(EXTRACTED RECORDS begins)
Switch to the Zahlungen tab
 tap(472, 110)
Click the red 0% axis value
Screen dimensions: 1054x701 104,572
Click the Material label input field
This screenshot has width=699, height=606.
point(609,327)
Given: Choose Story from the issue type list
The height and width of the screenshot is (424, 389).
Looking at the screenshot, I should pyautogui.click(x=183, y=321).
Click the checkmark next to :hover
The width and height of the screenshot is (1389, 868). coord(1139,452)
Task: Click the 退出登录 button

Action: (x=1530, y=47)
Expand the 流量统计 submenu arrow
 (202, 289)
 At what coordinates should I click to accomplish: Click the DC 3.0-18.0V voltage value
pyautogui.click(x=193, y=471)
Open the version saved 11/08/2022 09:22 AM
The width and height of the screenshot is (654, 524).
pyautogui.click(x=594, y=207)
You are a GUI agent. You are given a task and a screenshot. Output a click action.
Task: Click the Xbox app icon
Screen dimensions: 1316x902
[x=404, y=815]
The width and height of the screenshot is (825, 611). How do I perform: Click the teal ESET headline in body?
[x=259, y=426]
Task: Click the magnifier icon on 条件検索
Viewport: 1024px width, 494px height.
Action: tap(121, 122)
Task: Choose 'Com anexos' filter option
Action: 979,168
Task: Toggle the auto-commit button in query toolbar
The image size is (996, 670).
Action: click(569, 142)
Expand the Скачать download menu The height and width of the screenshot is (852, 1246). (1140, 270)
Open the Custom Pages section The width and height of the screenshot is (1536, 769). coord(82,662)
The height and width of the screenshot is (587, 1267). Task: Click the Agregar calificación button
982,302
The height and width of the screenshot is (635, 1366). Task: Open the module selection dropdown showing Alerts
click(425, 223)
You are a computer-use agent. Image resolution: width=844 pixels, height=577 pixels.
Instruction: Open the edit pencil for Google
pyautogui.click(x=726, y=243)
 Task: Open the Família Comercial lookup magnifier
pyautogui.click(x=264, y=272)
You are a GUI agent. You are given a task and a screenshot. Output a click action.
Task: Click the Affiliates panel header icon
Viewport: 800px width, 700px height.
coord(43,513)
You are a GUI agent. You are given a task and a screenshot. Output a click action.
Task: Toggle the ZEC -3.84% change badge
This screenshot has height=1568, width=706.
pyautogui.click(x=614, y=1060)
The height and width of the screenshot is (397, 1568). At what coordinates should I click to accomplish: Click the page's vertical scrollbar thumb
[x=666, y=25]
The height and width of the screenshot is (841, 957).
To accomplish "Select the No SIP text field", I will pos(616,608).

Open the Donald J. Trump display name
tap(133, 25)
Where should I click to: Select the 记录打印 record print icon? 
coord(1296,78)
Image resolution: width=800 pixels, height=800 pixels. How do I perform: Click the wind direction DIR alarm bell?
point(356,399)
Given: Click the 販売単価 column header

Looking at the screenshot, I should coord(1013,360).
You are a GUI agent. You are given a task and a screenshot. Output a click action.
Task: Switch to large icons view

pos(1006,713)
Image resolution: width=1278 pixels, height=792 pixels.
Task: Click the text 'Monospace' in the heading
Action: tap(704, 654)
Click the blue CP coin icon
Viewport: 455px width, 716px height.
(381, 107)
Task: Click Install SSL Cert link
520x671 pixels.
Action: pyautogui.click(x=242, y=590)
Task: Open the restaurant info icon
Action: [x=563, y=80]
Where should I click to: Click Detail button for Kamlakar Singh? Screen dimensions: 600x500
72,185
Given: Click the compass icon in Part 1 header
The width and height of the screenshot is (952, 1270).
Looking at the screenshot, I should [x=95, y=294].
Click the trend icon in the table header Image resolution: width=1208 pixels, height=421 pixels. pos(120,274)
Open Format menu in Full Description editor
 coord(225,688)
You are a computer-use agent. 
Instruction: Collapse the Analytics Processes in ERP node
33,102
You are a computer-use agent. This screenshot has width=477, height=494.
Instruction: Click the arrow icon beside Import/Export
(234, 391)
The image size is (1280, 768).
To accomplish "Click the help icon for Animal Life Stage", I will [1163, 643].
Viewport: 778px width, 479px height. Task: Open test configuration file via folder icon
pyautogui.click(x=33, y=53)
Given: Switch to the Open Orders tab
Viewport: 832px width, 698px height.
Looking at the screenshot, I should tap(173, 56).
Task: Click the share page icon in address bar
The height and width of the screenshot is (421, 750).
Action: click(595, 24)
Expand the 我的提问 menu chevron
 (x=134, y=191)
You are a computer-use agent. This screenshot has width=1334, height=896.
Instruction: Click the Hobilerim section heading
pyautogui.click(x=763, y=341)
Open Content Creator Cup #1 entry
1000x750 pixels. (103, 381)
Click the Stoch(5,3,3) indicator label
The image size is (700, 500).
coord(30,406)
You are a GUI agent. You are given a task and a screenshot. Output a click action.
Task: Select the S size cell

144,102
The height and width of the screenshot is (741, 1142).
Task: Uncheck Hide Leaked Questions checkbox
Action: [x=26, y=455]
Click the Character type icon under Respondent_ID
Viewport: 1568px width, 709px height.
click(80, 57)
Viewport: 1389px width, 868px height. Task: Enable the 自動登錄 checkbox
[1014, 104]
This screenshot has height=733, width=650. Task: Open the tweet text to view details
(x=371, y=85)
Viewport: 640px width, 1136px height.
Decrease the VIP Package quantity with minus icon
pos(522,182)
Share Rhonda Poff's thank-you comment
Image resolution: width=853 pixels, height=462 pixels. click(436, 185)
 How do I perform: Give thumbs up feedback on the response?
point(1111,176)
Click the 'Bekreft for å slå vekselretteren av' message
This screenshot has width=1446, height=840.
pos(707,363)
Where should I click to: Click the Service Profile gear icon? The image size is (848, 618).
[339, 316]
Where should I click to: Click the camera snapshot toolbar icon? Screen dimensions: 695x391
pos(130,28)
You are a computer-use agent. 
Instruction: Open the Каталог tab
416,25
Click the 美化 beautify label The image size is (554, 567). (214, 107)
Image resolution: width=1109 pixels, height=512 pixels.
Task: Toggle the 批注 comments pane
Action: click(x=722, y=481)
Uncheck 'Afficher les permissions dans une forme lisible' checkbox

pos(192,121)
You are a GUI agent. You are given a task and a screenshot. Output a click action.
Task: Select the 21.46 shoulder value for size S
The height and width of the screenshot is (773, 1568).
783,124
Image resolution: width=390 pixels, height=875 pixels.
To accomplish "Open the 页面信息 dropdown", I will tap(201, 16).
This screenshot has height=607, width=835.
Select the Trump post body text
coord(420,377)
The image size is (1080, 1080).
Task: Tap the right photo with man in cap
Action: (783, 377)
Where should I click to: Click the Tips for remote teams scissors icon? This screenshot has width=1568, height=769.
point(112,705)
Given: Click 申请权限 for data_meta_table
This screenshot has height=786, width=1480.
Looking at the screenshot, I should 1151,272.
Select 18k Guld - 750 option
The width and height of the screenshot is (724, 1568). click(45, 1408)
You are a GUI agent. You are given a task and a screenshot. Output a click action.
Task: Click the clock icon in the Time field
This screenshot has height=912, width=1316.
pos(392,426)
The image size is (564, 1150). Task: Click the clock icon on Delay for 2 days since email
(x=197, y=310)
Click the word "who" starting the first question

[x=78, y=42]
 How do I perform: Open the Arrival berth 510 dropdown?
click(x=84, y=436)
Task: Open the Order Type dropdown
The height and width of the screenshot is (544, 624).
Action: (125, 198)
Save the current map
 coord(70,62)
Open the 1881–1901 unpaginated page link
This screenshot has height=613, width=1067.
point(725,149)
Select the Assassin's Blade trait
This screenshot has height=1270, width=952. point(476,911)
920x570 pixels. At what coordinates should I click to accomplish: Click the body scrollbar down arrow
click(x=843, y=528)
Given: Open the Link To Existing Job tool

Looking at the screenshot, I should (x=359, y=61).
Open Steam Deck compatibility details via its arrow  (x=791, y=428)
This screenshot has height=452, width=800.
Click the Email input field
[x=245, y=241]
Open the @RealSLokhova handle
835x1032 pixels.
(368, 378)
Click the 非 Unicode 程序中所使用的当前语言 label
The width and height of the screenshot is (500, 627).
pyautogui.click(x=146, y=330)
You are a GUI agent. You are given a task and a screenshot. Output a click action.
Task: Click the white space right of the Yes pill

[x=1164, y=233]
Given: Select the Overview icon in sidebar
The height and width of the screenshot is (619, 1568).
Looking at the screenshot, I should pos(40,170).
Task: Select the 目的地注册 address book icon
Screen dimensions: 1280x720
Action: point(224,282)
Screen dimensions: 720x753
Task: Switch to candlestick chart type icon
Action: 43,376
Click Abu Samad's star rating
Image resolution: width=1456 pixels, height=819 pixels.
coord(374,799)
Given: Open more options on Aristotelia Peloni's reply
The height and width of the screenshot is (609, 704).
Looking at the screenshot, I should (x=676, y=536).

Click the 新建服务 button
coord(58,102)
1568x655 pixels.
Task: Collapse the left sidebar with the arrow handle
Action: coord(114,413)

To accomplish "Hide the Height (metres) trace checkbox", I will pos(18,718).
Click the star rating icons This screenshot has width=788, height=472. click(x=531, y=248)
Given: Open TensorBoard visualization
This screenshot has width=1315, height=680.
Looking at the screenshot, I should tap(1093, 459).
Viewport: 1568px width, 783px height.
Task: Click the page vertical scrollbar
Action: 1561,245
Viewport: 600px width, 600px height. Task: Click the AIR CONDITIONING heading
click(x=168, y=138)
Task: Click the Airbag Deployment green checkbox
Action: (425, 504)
(EXTRACTED RECORDS ends)
ABOUT THIS EXERCISE |
Your answer should be one number: how many lines above include the word "will".

OUTPUT OF THE TASK |
4